Our two children have always adored Christmas. But, really, who doesn’t? Like so many parents, I have vivid memories of our two kids in their crisp new flannel PJs scrambling to bed on Christmas Eve when they thought they heard Santa scraping his way down our chimney. Or stopping the one-at-a-time present-opening extravaganza in order to play (for hours) with one new toy. 

This year, the way the constellation of vacations has lined up, has prompted our family to ditch these homey traditions — for warmer climes. With our son graduating from university and aching to travel and our daughter, being able to peel away from her job for two weeks means we can travel somewhere far. Precisely why we are pulling out all stops and going to Bali where — when all shortbread cookies (yes, we’ll be lugging those along) are nothing but buttery crumbs — we will leave our son to explore a bit of Southeast Asia.

As parents, we are inundated with child-rearing books, but none of them explain how we should behave when children become adults. When children are young, we can create all sorts of traditions around Christmas, but when they’re 22 and 25? They are with you only by choice — or, as someone reminded me — if you pay for the trip!

An epic adventure seems like the perfect chance to sort out our new moves as adults. On this trip, no one in the family will be in the driver’s seat. We’re all backseat drivers, in it together.

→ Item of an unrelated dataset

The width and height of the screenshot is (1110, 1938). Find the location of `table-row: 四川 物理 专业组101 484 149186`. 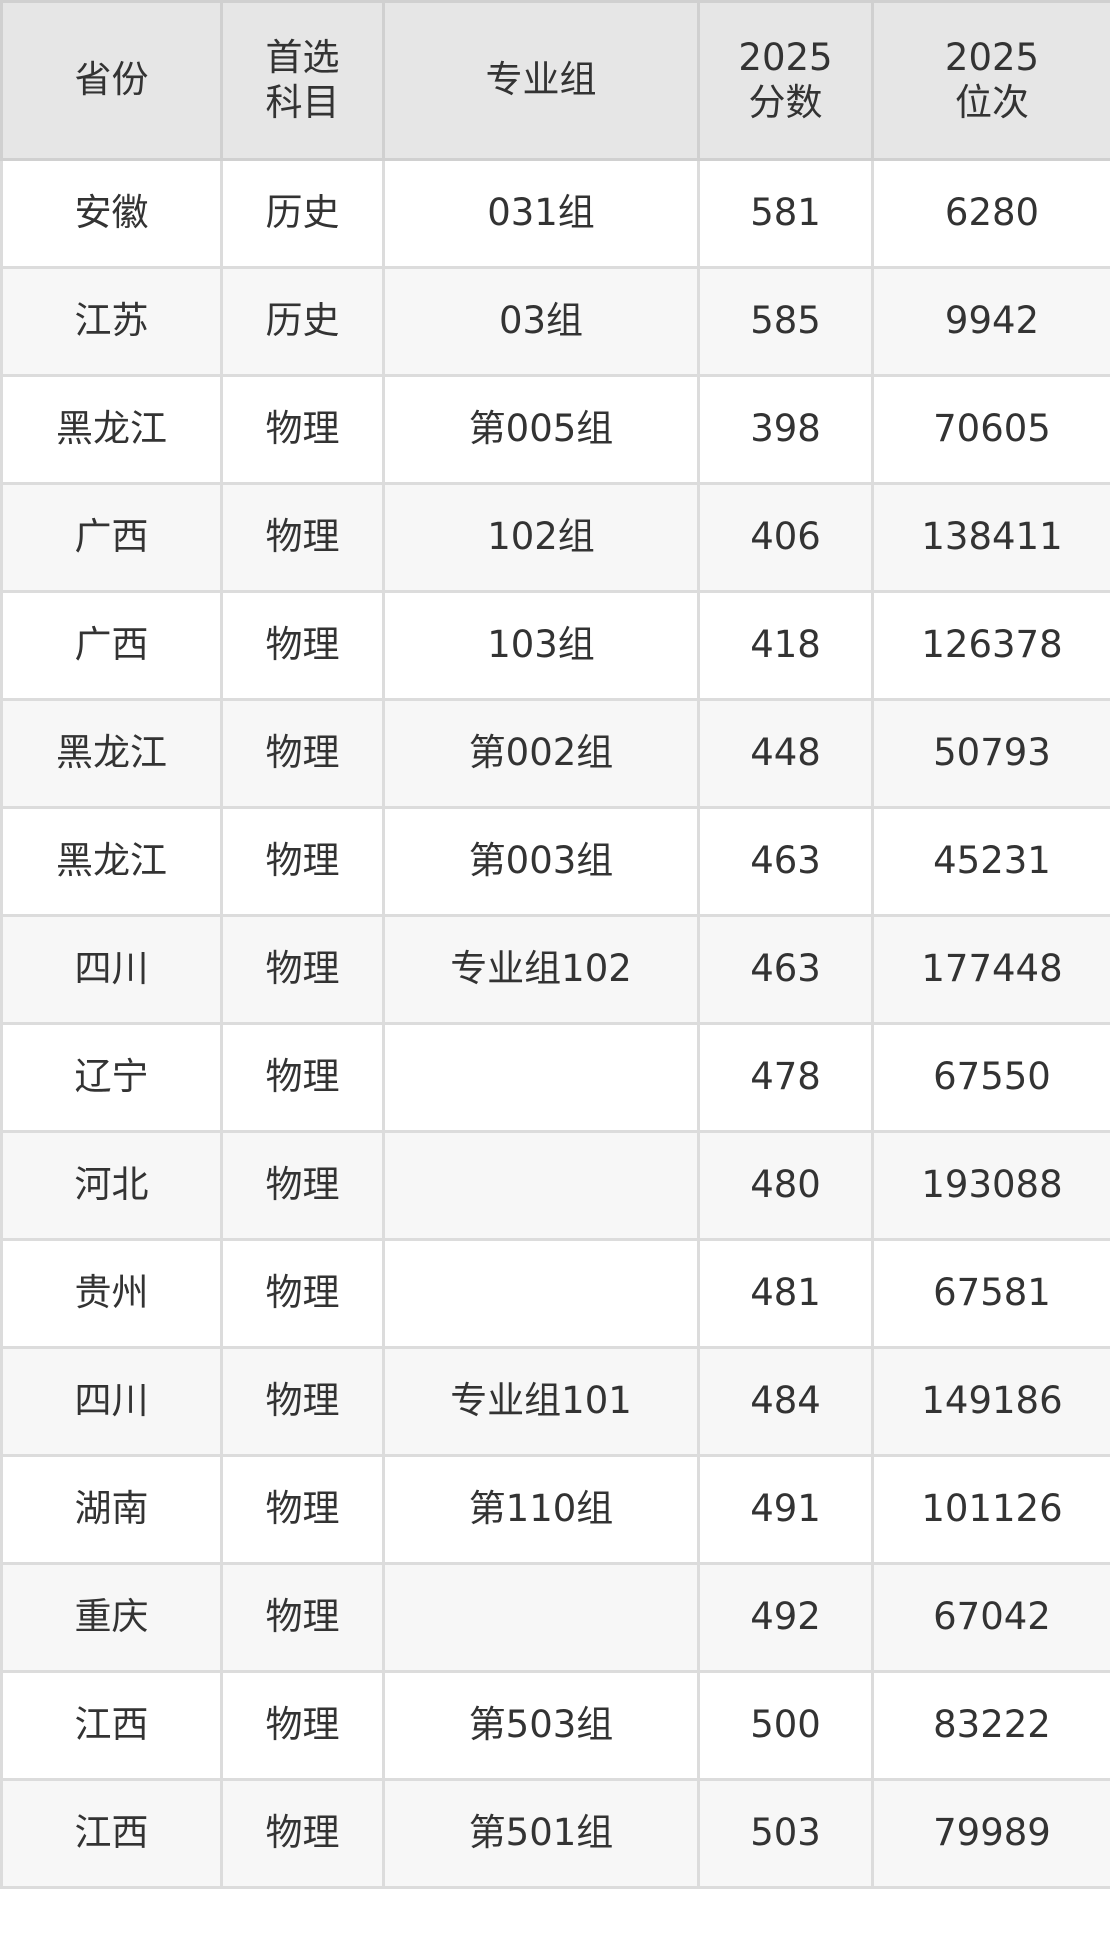

table-row: 四川 物理 专业组101 484 149186 is located at coordinates (555, 1402).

So, here’s my forecast for the perfect day in Bali.

  • Morning yoga with my daughter where, from my mat, I can see the coral reefs of Padangbai (where we’re staying). After that, we’ll join my husband and son who will likely be polishing off their third round of Nasi Goring and mango lassis in the thatched dining room (that overlooks a forest of monkeys).
  • Then, we’ll walk into town, pick up goodies at the local market, rent snorkel gear and hop in a long-tailed boat that will take us out to an underwater forest of sunken statues where they always dress an underwater Buddha in a Santa hat. We’ll splash about in our fins and then try (and probably fail) to be as graceful as the sea turtles.
  • Next, we’ll return to the town of Padangbai and likely won’t look for an ice cream stand, which we would have done when they were little, but a bar where we’ll have G&Ts and play a leisurely game of Scrabble.
  • After that, we’ll amble back to Bloo Lagoon (a little eco-village where we are staying) and pull out our books and Kindles and read next to the pool. At some point, our kids will likely get bored and pretend they’re eight years old again and go ripping down the water slide.
  • And my husband, Scott, and I will smile and likely say: “And we thought they’d never be eight again. Do we want them to be? Not really. Well, maybe just a bit.”
  • Or, if we’re all feeling more energetic, we’ll bike down from Agung volcano, through rice paddies, cashew farms, and little fishing villages, ending at White Sandy Beach where we’ll all have massages for $8 a pop. 
  • That’s when Scott and I will sigh, again, and moan about holidays — like childhoods — that end all too quickly.

Everyone here at Development and Alumni Engagement is thankful for your readership. 


Merry, Merry and have a Holly, Jolly holiday.